There he became one of the most significant sculptors to emerge from that community and he derived the subject matter for his art from the natural Shona world, combining it with Christian imagery and depicting it in an unusual, deeply personal vision.

He began to sculpt, preferring to work alone and from the beginning with individual strength and powerfully original imagery. He quickly established himself and became a leading artist in the community. Munyaradzi’s work began to be included in exhibitions early on in his career .

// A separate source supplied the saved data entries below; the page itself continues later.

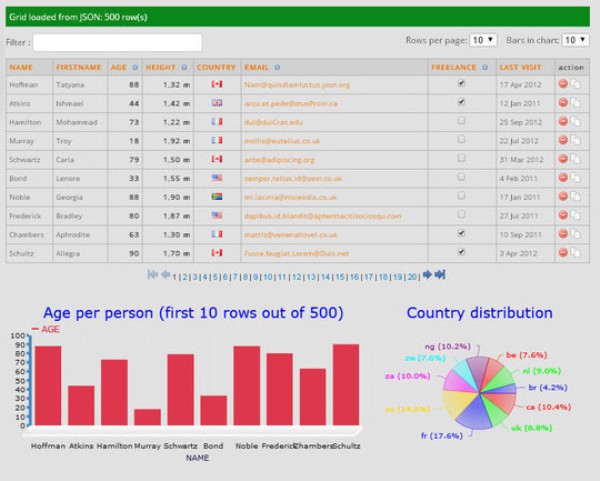Viewport: 600px width, 481px height.
Task: Duplicate the Atkins row using copy icon
Action: click(576, 102)
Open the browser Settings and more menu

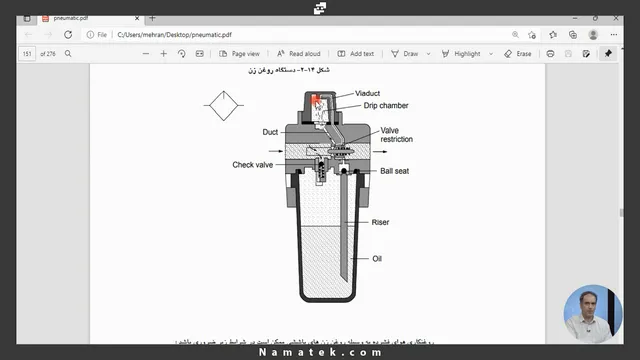click(613, 35)
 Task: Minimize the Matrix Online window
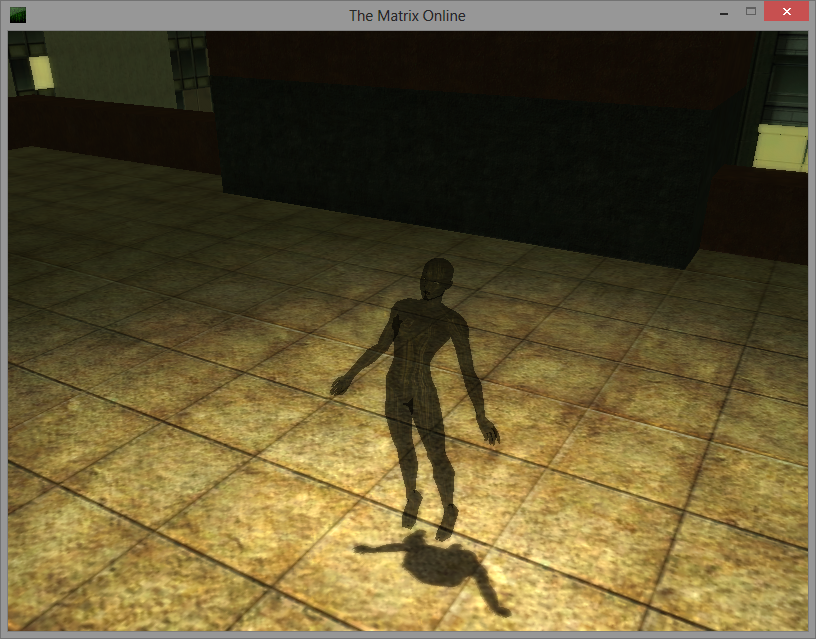tap(723, 12)
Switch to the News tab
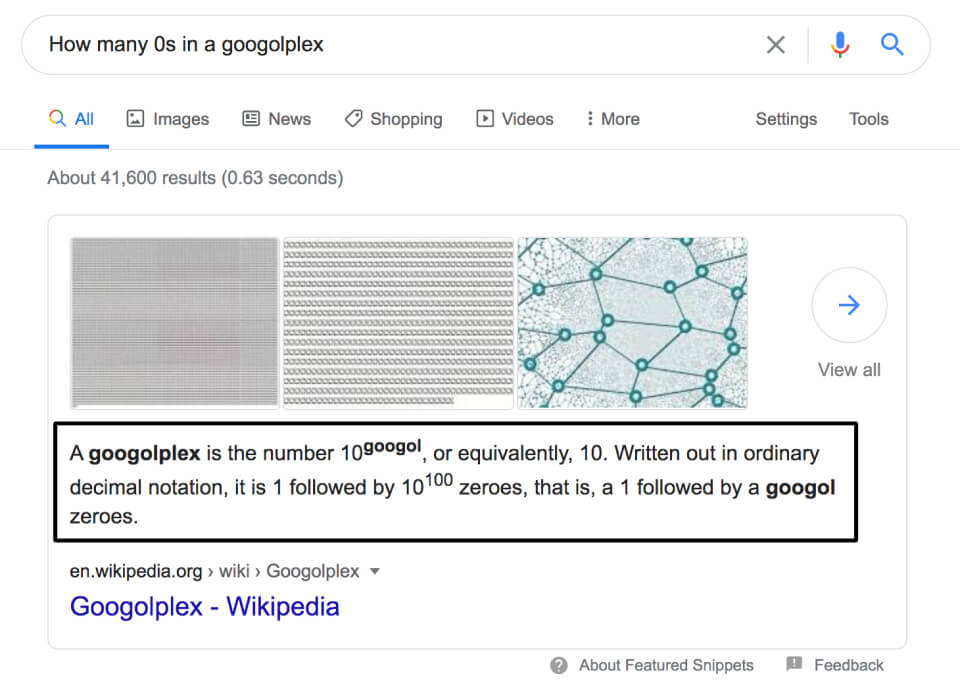The width and height of the screenshot is (960, 699). click(277, 119)
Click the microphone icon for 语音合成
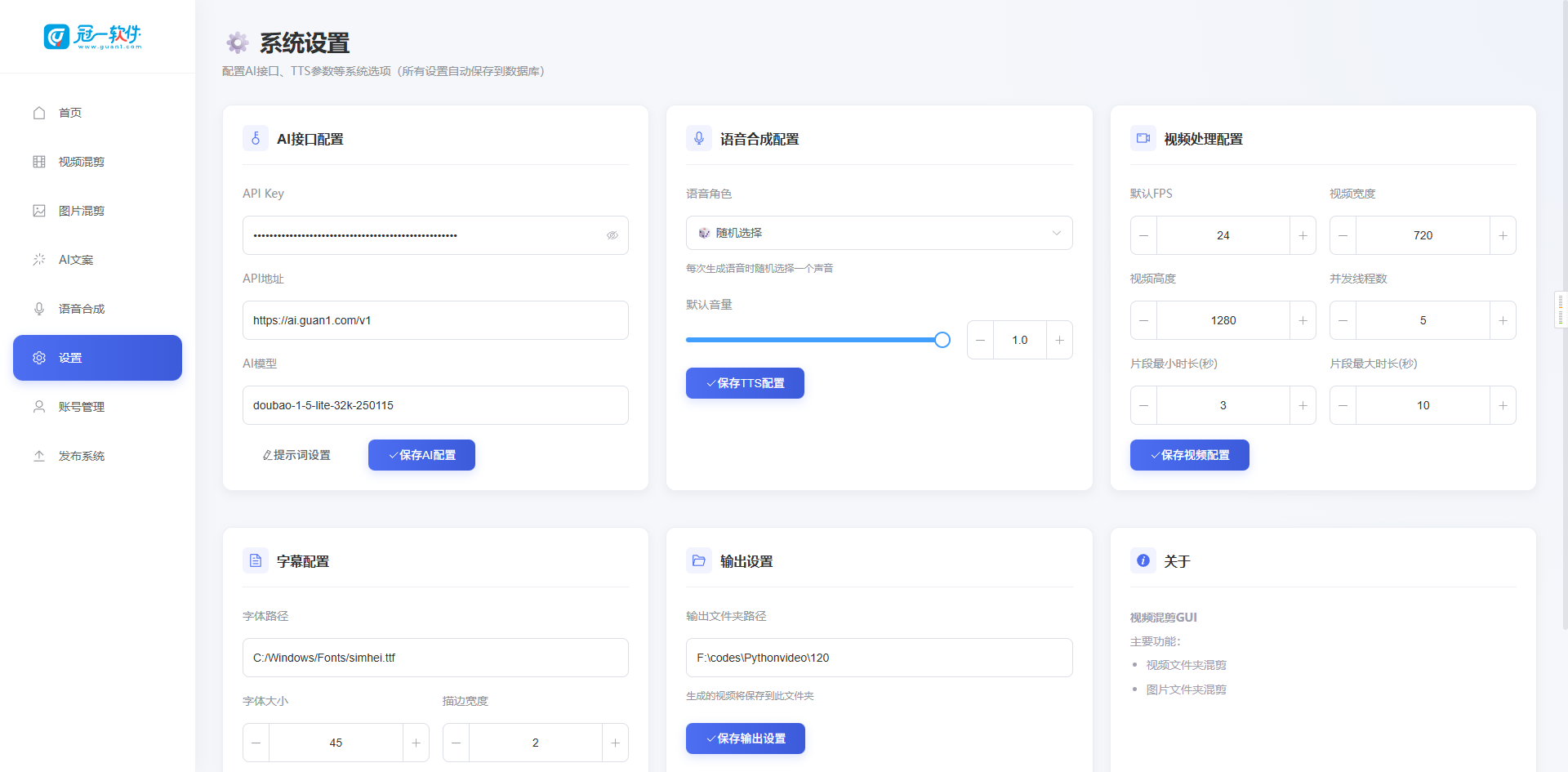Screen dimensions: 1568x772 (39, 309)
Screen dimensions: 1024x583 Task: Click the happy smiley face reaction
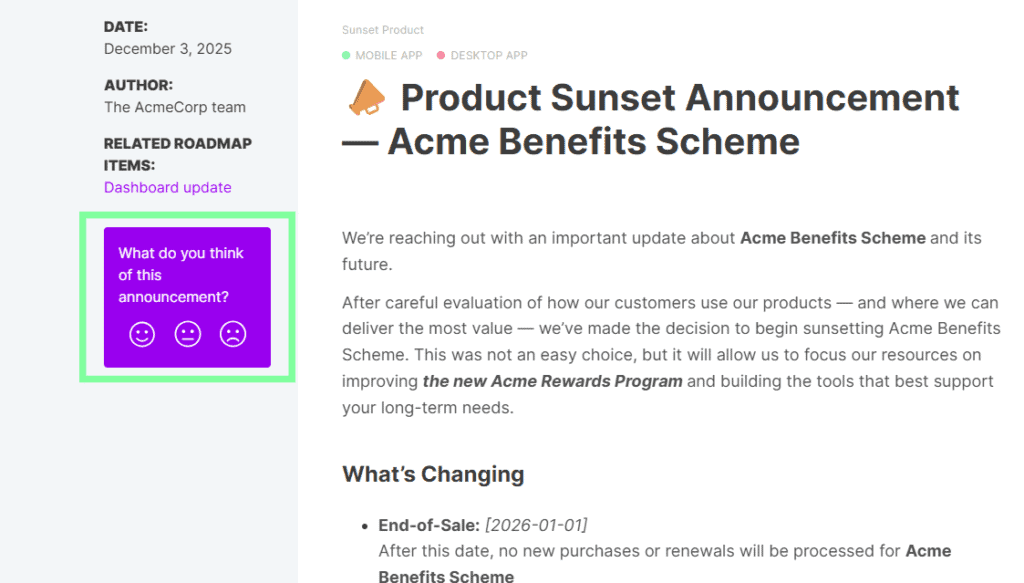(142, 334)
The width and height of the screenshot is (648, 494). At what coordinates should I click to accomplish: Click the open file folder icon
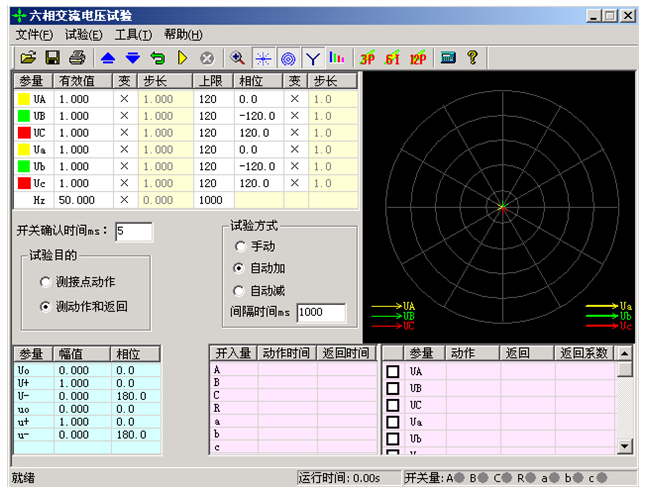tap(29, 58)
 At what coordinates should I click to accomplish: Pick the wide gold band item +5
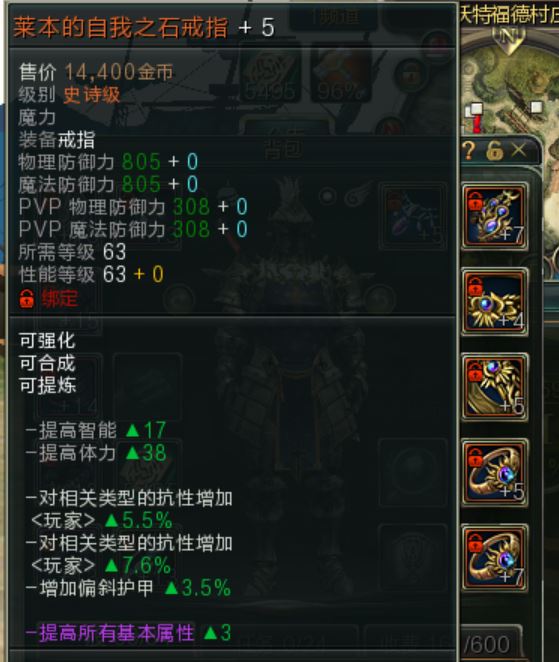tap(494, 387)
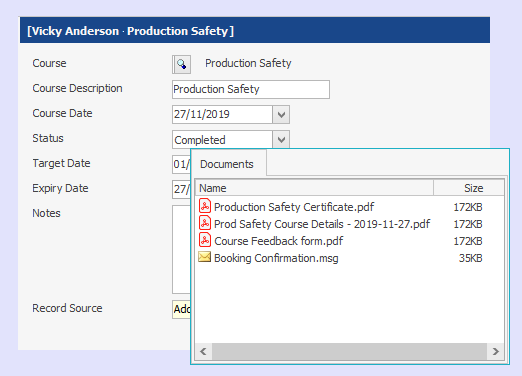The height and width of the screenshot is (376, 522).
Task: Click the horizontal scrollbar track in Documents
Action: pos(349,351)
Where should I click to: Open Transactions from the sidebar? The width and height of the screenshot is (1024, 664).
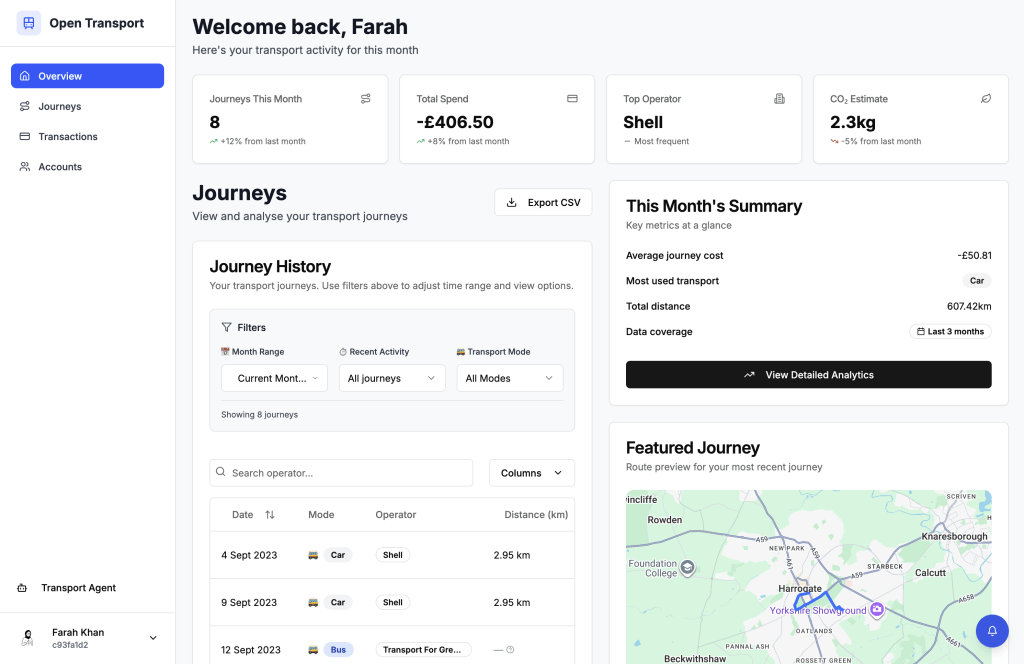[68, 136]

In 1968 he had his first exhibition at the National Gallery of Zimbabwe. Since that time he has been exhibited both in group and individual shows worldwide and the striking linear images in his sculpture made him internationally popular. In 1984 Henry successfully hoisted a solo exhibition in London and this enabled him to purchase a farm in Ruwa where he worked until his death. It is said he gained his source of inspiration from the farm’s surroundings.

The strength of his work lies in the purity of form technique and imagery is genteel down to identify the essence of his subject in the simplest of terms. His subject matter is taken from the natural world around him and only the intimate knowledge of this world can produce such minimal, but precise, expression.

A consummate sculptor, his work was meditative and gentle-spirited, and at times witty but always filled with a more profound cultural meaning in the subjects he explored.

Being entirely self-taught, his work blends the simplicity of the primitive with stylised sophistication. He greatly respects the stone he uses and is often inspired by its original shape.

Henry Munyaradzi participated in major group exhibitions as well as eight one-man shows in London, Los Angeles, Berlin and Harare.

Munyaradzi’s “Tobacco Wither” piece

His work is found in the National Gallery of Zimbabwe, Chapungu Sculpture Park and in museums and private collections throughout the world.

Some of his exhibition pieces such as “Saviour and Child” (1989) have toured worldwide. For example, to the Yorkshire Sculpture Park in 1990, where the works on display included examples from all the artist who had contributed to an exhibition of international works at the Musee Rodin in Paris France.

His works are in many prestigious collections including Chapungu Sculpture Park, Springstone International Art Gallery of Avondale and the National Gallery in Harare which has several pieces including ‘‘The Python’’ and ‘‘Lion Spirit’’ among others in their permanent collection which the gallery holds in trust for the nation.

Several local commercial banks, which patronised the arts in the past, also hold his pieces in their collections.

Moreso, Munyaradzi participated in several exhibitions which include New African Art (1968): The Central African Workshop School, New York, US, (1971), Sculpture Contemporaine des Shonas d’Afrique, Musee Rodin, Paris France (1978), MOMA , New York, US (1982), Janet Fleischer Gallery, Philadelphia, US amongst others.

Like a magician Henry was a sage who knew how to decipher the essential and was able to translate the essence of any being or spirit into stone, with care and tenderness he selected the stone which he felt contained the spirituality of an animal, a man, the moon and the wind.

Henry Munyaradzi died in February 1998 and was buried in the Mukaera Christian Village on the outskirts of Guruve.

The West Gallery has been renamed the Henry Munyaradzi Gallery and the institution celebrates this prominent artist’s life this month.